Ridley Scott n’était a priori pas le réalisateur le plus approprié pour s’attaquer à un récit basé sur la foi religieuse. Ouvertement agnostique, il a certes souvent laissé Dieu occuper une certaine place dans ses films, mais c’était la plupart du temps pour motiver les agissements de ses personnages – agissements aboutissant plus d’une fois à des conflits, des guerres « sacrées » et des massacres. Lorsque Peter Chernin, ancien directeur de la 20th Century Fox, lui fait passer un scénario d’Adam Cooper et Bill Collage baptisé Moses, sa réaction est mitigée. A-t-il vraiment envie de s’intéresser à un scénario s’appuyant sur l’Ancien Testament ? En lisant le scénario, ses réserves finissent par s’estomper, dans la mesure où le personnage de Moïse est d’abord présenté comme un non-croyant, réticent à l’idée de se muer en meneur de son peuple avant d’accepter finalement son destin. À l’instar du personnage principal, Ridley Scott décide de faire preuve d’ouverture d’esprit et de réaliser le film. Jugé pas assez percutant, le titre Moses est remplacé par Exodus. Mais un célèbre film d’Otto Preminger, dont le studio MGM possède les droits, porte déjà ce titre. Pour éviter la confusion et d’éventuels problèmes juridiques, la 20th Century Fox opte finalement pour Exodus : Gods and Kings.

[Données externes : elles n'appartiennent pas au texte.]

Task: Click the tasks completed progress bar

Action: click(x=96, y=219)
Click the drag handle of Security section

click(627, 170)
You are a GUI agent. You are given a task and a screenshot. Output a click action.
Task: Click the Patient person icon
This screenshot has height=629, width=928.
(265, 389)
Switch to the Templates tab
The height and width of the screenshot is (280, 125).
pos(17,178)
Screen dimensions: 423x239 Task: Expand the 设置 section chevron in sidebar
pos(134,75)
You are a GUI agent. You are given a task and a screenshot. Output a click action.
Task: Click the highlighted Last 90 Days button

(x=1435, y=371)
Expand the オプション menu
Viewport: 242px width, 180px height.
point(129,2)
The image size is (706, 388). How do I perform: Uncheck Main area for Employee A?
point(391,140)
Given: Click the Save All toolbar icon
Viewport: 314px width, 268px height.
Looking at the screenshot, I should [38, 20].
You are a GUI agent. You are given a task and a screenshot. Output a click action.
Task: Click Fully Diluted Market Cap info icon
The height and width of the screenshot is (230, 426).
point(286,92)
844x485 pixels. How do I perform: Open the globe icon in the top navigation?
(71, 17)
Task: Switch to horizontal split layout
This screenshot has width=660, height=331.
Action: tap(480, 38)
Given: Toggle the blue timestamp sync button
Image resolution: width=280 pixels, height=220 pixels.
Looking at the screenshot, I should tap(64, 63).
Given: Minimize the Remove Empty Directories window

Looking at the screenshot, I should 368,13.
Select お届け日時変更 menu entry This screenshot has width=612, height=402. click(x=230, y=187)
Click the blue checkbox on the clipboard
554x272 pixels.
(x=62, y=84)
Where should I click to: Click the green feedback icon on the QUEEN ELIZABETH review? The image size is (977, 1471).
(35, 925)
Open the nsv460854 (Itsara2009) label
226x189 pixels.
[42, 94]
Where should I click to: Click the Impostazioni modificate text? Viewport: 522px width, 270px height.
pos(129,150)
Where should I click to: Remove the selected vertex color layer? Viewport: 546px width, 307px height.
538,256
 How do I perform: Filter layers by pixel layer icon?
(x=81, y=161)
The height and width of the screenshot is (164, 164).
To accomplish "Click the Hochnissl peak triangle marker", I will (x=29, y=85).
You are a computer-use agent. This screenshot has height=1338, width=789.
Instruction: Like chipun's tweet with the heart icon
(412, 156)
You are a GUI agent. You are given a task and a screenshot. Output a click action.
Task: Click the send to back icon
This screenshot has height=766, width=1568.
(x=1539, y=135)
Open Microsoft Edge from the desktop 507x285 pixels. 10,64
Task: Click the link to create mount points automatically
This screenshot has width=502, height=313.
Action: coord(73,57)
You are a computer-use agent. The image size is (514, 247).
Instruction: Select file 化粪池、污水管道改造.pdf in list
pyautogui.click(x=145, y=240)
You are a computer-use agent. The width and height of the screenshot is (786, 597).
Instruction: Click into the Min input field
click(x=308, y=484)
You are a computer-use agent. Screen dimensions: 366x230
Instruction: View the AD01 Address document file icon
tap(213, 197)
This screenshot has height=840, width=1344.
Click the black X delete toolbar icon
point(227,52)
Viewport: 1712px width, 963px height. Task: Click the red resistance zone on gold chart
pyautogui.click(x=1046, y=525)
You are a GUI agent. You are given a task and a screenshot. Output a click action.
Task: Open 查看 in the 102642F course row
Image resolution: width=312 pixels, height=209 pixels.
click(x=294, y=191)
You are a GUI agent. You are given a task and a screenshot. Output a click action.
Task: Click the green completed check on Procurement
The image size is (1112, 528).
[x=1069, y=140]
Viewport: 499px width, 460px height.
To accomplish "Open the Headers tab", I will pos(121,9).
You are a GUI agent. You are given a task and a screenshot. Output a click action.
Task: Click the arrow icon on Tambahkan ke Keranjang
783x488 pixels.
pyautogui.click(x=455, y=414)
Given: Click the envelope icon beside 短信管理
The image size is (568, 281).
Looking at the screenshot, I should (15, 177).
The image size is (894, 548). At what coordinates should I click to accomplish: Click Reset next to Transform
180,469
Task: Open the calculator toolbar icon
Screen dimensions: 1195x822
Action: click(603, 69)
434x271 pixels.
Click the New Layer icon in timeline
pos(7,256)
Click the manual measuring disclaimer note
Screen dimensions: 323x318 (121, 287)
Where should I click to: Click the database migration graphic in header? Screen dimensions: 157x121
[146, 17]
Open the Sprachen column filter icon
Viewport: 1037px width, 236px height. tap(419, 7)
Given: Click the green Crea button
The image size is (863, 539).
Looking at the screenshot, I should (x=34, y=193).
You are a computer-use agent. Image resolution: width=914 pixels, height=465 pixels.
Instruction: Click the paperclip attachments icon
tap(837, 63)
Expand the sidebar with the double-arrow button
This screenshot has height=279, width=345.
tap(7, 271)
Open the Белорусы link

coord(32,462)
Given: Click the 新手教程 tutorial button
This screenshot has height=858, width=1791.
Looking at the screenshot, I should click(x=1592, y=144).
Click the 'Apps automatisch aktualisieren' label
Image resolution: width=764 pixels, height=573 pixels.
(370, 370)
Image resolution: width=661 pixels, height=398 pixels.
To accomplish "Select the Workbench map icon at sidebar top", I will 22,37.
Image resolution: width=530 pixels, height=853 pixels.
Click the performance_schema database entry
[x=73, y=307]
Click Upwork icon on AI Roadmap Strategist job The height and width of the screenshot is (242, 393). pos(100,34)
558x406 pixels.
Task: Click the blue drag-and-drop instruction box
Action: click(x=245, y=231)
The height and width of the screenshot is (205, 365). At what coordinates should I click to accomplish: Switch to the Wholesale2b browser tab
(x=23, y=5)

L’histoire prend place en l’an 1300 avant JC et, comme souvent chez Ridley Scott, commence par une gigantesque bataille. Ici, ce sont les Égyptiens qui s’opposent aux Hittites, menés par Ramsès (Joel Edgerton) et son demi-frère Moïse (Christian Bale) sous l’œil bienveillant du vénérable Seti (John Turturro) dont le règne s’achève bientôt. Lorsque Ramsès se retrouve sur le trône et découvre les origines de Moïse, la situation bascule et nous rappelle, par bien des aspects, l’arc dramatique de Gladiator. Il est en effet question une fois de plus d’un général des armées déchu qui prend la fuite et organise le soulèvement des esclaves contre l’oppresseur. Ce dernier est représenté par un souverain immature et capricieux qui vient d’accéder au pouvoir. Une réplique lie d’ailleurs les deux films. Lorsque Ramsès se tient près de son fils endormi et lui dit « tu dors si bien parce que tu sais que tu es aimé », il répète mot-à-mot la phrase que prononce Commode devant le lit de son neveu.

Foi ou schizophrénie ?

L’histoire de Moïse ayant maintes fois été portée à l’écran, Ridley Scott sait qu’il doit se distinguer en apportant une touche très personnelle. Au-delà de l’accentuation du caractère guerrier du film – Moïse est d’abord décrit comme un général efficace et un combattant aguerri -, le réalisateur laisse transparaître son scepticisme en abordant les nombreux miracles décrits dans l’Ancien testament sous un jour réaliste. C’est notamment le cas des dix plaies qui frappent l’Égypte (chacune ou presque trouvant une explication cartésienne) ou de l’ouverture de la mer Rouge (traitée ici comme un tsunami). Le choix le plus surprenant en ce domaine demeure sa visualisation de Dieu. À l’encontre de la représentation traditionnelle héritée des Dix Commandements de Cecil B. De Mille, autrement dit une voix caverneuse surgie des nuages, le cinéaste choisit de laisser Dieu s’exprimer à travers la présence d’un petit garçon énigmatique. Mais celui-ci existe-t-il réellement ? Il est permis d’en douter. Plusieurs plans larges, montrant Moïse qui parle tout seul en croyant s’adresser au jeune messager, semblent contredire la tangibilité de sa présence. Tout comme ce buisson ardent qui pourrait tout aussi bien être le fruit de son imagination. Ce meneur d’hommes touché par la foi ne serait-il donc qu’un illuminé schizophrénique en proie à des fréquentes hallucinations ? Une porte reste volontairement ouverte vers cette interprétation triviale, et c’est sans conteste l’un des aspects les plus intéressants de cette réinvention du célèbre épisode biblique, portée par la prestation solide, charismatique et habitée d’un Christian Bale comme toujours pleinement investi.